INSTRUCTIONS TO FOLLOW
First find the line with "Instruction: Select the", then reproduce it and all following lines of the data to the end, exactly and with no pictures, adding nothing.

INPUT

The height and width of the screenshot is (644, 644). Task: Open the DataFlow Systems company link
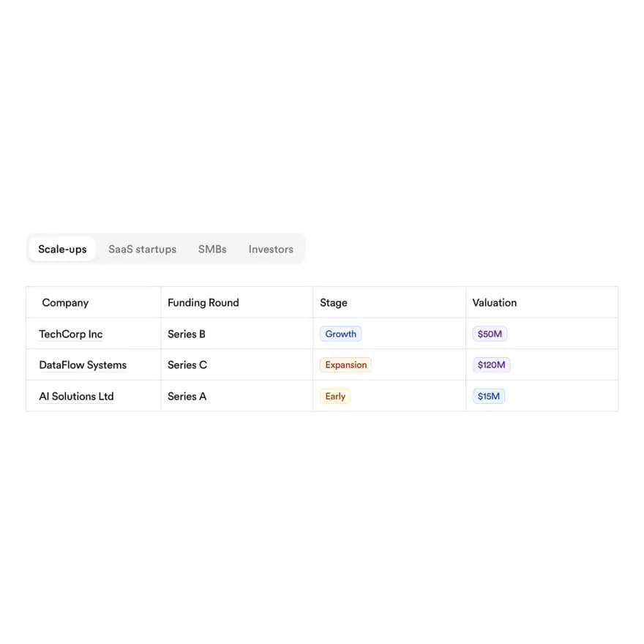(83, 364)
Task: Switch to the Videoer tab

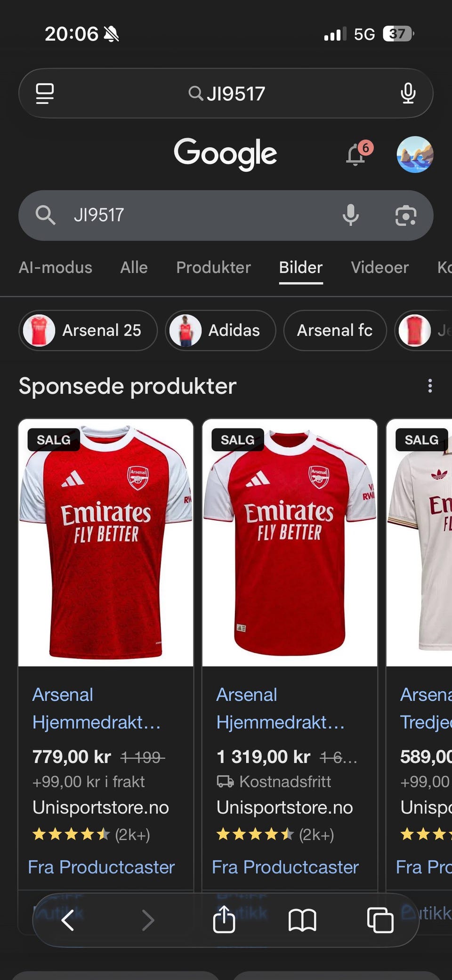Action: point(379,267)
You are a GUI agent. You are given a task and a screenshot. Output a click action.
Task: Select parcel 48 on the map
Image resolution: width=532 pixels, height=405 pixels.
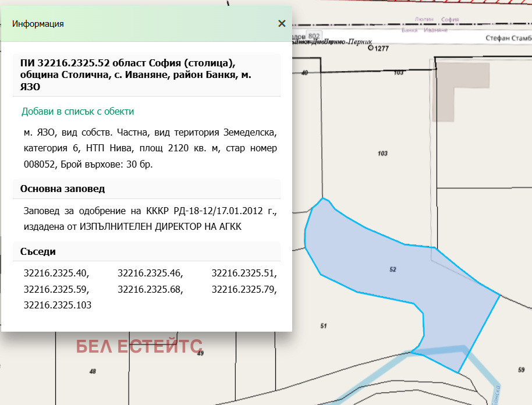[93, 371]
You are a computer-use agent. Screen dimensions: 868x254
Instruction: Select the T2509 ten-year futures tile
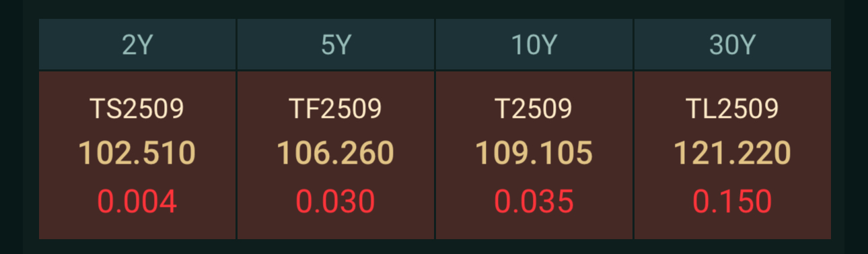click(534, 155)

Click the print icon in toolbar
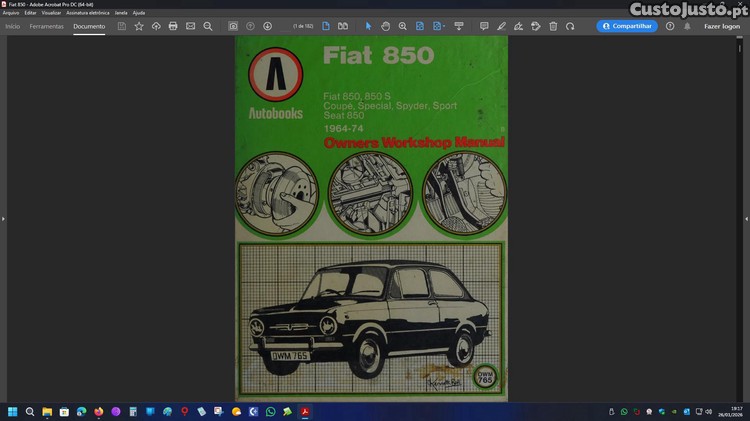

ANSWER SPACE
Instruction: Select the T2509 ten-year futures tile
click(534, 155)

Click the print icon in toolbar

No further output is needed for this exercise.